Pour le cabinet de conseil en immobilier Immo G Consulting, il y aurait près de 7 millions mètres carrés de bureaux vacants en 2013 dans la seule région parisienne, alors que durant la dernière décennie, près de 12 millions de mètres carrés sont sortis de terre. Selon ses prévisions, 10 millions mètres carrés de bureaux devraient encore être construits d'ici dix ans, faisant de Paris, avec 60 millions mètres carrés, le plus grand parc d'immobilier de bureaux en Europe, le double de Londres ! Si les chiffres varient selon les sources (le cabinet DTZ dénombre quant à lui 3,8 millions de mètres carrés vacants en Île-de-France), le constat est le même : le nombre de bureaux est largement excédentaire alors qu'il faudrait construire en région parisienne 70 000 logements par an, et que l'on en a construit seulement 37 000 en 2013.

Bureaux contre logements

Ce déséquilibre entre la construction de logements et de bureaux a des conséquences importantes sur le marché immobilier français. Ce dernier est d'ailleurs le seul en Europe où les prix des logements n'ont cessé de grimper. Si les prix des logements anciens ont reculé de seulement 1 à 2 % en 2013, ils ont augmenté de 155 % depuis 1998, une hausse à peine ralentie par la crise économique de 2008, et renforcée par une surévaluation du prix de l'ordre de 10 à 20 %. Ces prix s'expliquent par plusieurs facteurs : faibles taux d'intérêt sur les crédits à l'habitat, présence de subventions à l'achat dans le neuf, mais surtout tension importante du marché entre forte demande et faible offre (note : la question des prix de l'immobilier est particulièrement complexe et mériterait un article complet).

Dans ce contexte, l'excédent de bureaux aggrave considérablement cette hausse des prix. Car dans ce domaine, les prix, eux, connaissent une baisse beaucoup plus marquée, de l'ordre de 20 % depuis 2007 pour les bureaux neufs, de 15 à 25 % pour les loyers. Dans un premier temps, ils représentent une concurrence importante sur le foncier, notamment dans des zones urbaines particulièrement tendues, comme les Hauts-de-Seine par exemple. D'autre part, les promoteurs immobiliers, les plus à même de déployer des efforts d'envergure pour le logement, préfèrent se tourner vers la construction d'immeubles de bureaux. 800 000 mètres carrés de bureaux ont ainsi été déjà vendus pour 2014 en Île-de-France.

A qui profite le crime ?

Comment expliquer cet intérêt des promoteurs de bureaux ? Les raisons sont multiples.
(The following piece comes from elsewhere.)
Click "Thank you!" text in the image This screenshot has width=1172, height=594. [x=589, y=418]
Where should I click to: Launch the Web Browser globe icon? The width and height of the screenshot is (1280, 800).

Dans un premier temps, et malgré le nombre de bureaux vacants, la demande de bureaux neuf, à l'achat comme à la location, demeure très forte. Pour les entreprises, un siège social neuf, moderne et répondant aux dernières normes en vigueur est un enjeu de prestige et d'image, mais aussi de confort (et donc d'efficacité) pour les salariés. La plupart des bureaux vacants sont d'ailleurs abandonnés pour des raisons de vétusté, et leur réhabilitation coûte cher. Pour des sociétés du BTP par exemple, il peut s'agir d'un vitrine considérable de leur savoir-faire.

D'autre part, la question des normes est centrale dans ce phénomène puisqu'elles accélèrent la péremption des immeubles de bureaux. L'entrée en vigueur de la RT 2012 a notamment accentué ce phénomène et de nombreuses entreprises ont fait le choix de bâtiment répondant aux normes BBC, BREEAM, LEED ou HQE pour anticiper l'intensification de ces réglementations. De même, le durcissement des réglementations à l'encontre des propriétaires par rapport à leur locataire a incité les promoteurs immobiliers à ralentir les projets de logements à louer, alors que d'un autre côté, la baisse du niveau de vie des ménages les a poussé à différer leurs projets de logements collectifs, destinés à l'achat. Les conjonctures défavorables aux logements se conjuguent ainsi.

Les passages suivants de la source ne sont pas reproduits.